Publicacao/Comunicacao
Intimação - Decisão
DECISÃO
Processo: 0724384-34.2021.8.07.0016.
EXEQUENTE: DISTRITO FEDERAL
EXECUTADO: SAFARI COMERCIO DE VEICULOS LTDA., ADMINISTRADORA DE CONSORCIO SAGA LTDA, SAFARI COMERCIO DE VEICULOS LTDA. DECISÃO
Poder Judiciário da União TRIBUNAL DE JUSTIÇA DO DISTRITO FEDERAL E DOS TERRITÓRIOS 1VEFDF 1ª Vara de Execução Fiscal do DF Número do Classe judicial: EXECUÇÃO FISCAL (1116)
Trata-se de execução fiscal na qual se busca patrimônio da devedora para satisfação do crédito da Fazenda Pública do Distrito Federal. A parte executada compareceu aos autos oferecendo diversos produtos de informática à penhora, a fim de garantir a dívida exequenda – ID.92201669. Juntou as notas fiscais do produtos entre outros documentos. Intimado, o exequente recusou a garantia ofertada, sob o argumento de os bens ofertados estão fora da ordem do art. 11 da LEF. Ao fim, pugnou pelo prosseguimento do feito executivo com a penhora eletrônica de valores – ID.93978247. É o breve relatório. Decido. Inicialmente, considero os executados citados, nos termos do art. 239,§ 1º, do CPC. DA GARANTIA OFERTADA PELA EXECUTADA. Há razão para a recusa do Distrito Federal à oferta em garantia à execução pelo devedor. Isso, porque a ordem de preferência estabelecida no artigo 11 da LEF não foi respeitada. Além disso, os bens ofertados não ostentam a liquidez necessária à garantia do crédito tributário exequendo. Outrossim, pontuo que o devedor está adstrito, na nomeação de bens à penhora, à ordem do mencionado dispositivo legal. Sendo pacífico na jurisprudência do STJ a impossibilidade de se compelir o exequente a aceitar em garantia à execução bem que não observe a ordem legal (REsp 1175286/PR, Rel. Ministro MAURO CAMPBELL MARQUES, SEGUNDA TURMA). A execução é feita no interesse do credor, podendo ele impor a preferência definida no aludido rol.

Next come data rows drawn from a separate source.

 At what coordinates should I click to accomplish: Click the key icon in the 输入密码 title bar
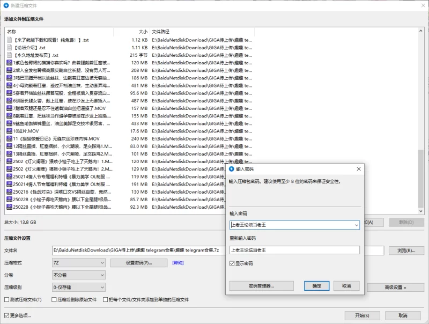[231, 168]
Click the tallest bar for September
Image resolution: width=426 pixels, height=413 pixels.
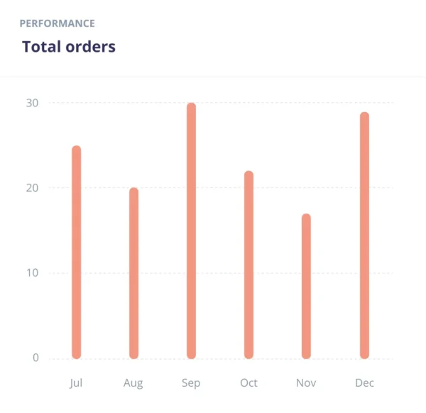pyautogui.click(x=191, y=231)
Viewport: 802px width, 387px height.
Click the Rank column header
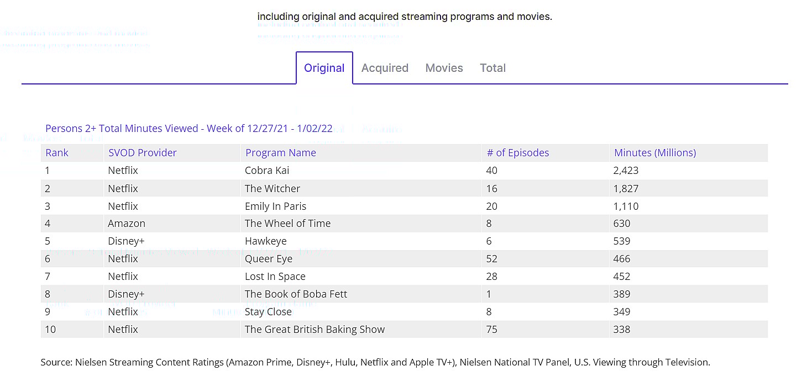coord(57,153)
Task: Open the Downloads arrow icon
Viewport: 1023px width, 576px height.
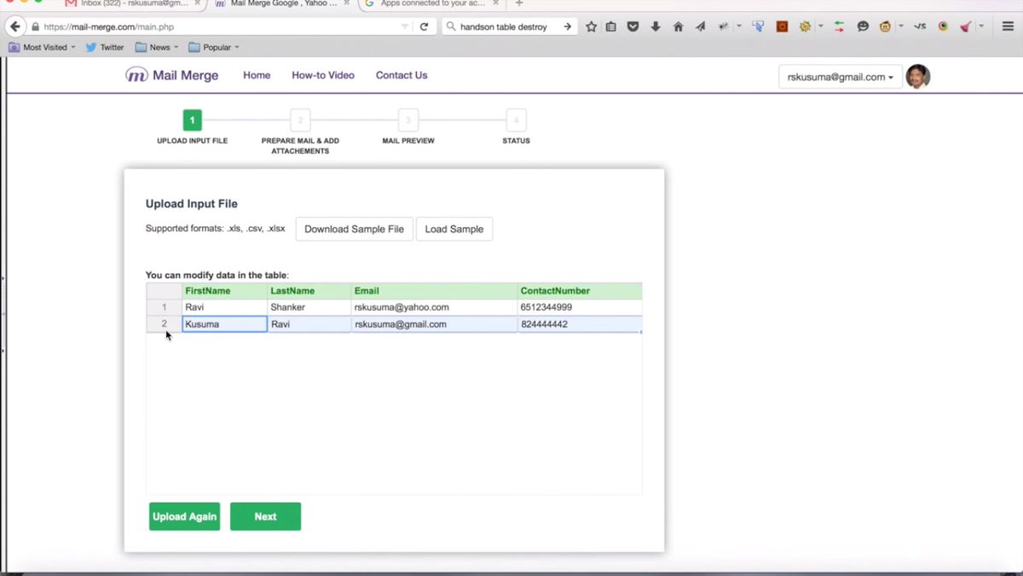Action: tap(656, 26)
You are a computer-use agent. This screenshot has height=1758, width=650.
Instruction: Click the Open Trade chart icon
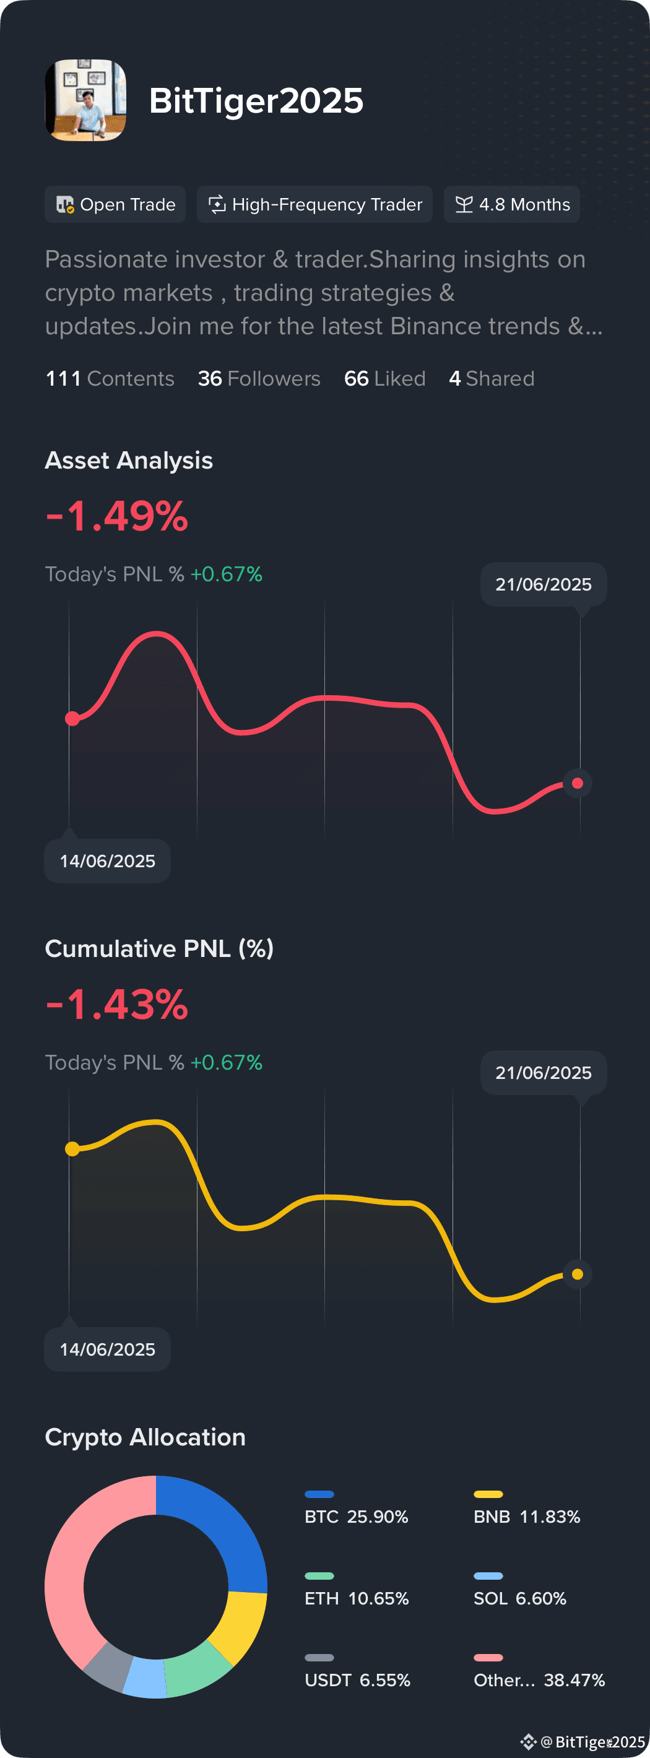65,205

Diante do exposto, rejeito a garantia ofertada pela parte executada. Outrossim, considerando que o art. 1º do Provimento 13/2012, com a redação dada pelo Provimento 65/2022, ambos da Corregedoria da Justiça do Distrito Federal e dos Territórios, determina o arquivamento das ações de execução fiscal cujo valor seja igual ou inferior a 30.469,52 (trinta mil quatrocentos e sessenta e nove reais e cinquenta e dois centavos), sem baixa na Distribuição. Não havendo débito consolidado maior que o supracitado valor, no CPF ou CNPJ da(s) parte(s) executada(s), conforme listagem recebida da Coordenação de Gestão Fiscal da Procuradoria Geral da Fazenda Distrital em 17/08/2022 (PA SEI 20.462/2022), inclusive considerando a eventual incidência do disposto no § 2º do art. 1º do Provimento 13/2012, acrescentado pelo Provimento 55/2021, nem constrição patrimonial, exceção de pré-executividade e embargos à execução ou de terceiro pendente de análise, indefiro, por ora, eventuais requerimentos das partes e determino o arquivamento provisório do processo. Advirta-se que o § 1º do art. 1º do Provimento 13/2012 prevê o restabelecimento da execução quando solicitado pelas partes. Embora o provimento nada diga a respeito da prescrição, é consabido que o art. 40, § 4º, da LEF, dispõe que, decorrido o prazo prescricional da decisão que ordenar o arquivamento, poderá o juiz reconhecer a prescrição intercorrente. Referida regra complementa o caput do art. 40, mas tem força normativa suficiente para ser aplicada em outros casos de arquivamento da execução fiscal, como o presente, em homenagem aos princípios constitucionais da duração razoável do processo e da segurança jurídica, de modo a impedir a eternização da demanda e a permanente sujeição do devedor à ação da Fazenda Pública, assim como ao princípio do resultado, disposto no art. 797 do CPC, donde se depreende a incompatibilidade da paralisação da execução com a sua realização em proveito do exequente. Essa é a razão de o § 1º do art. 1º do Provimento 13/2012 dever ser interpretado em conjunto com o § 4º do art. 40 da LEF, a fim de estabelecer a data desta decisão como termo inicial de contagem do prazo prescricional. Intime(m)-se. Documento datado e assinado pelo(a) magistrado(a) conforme certificação digital.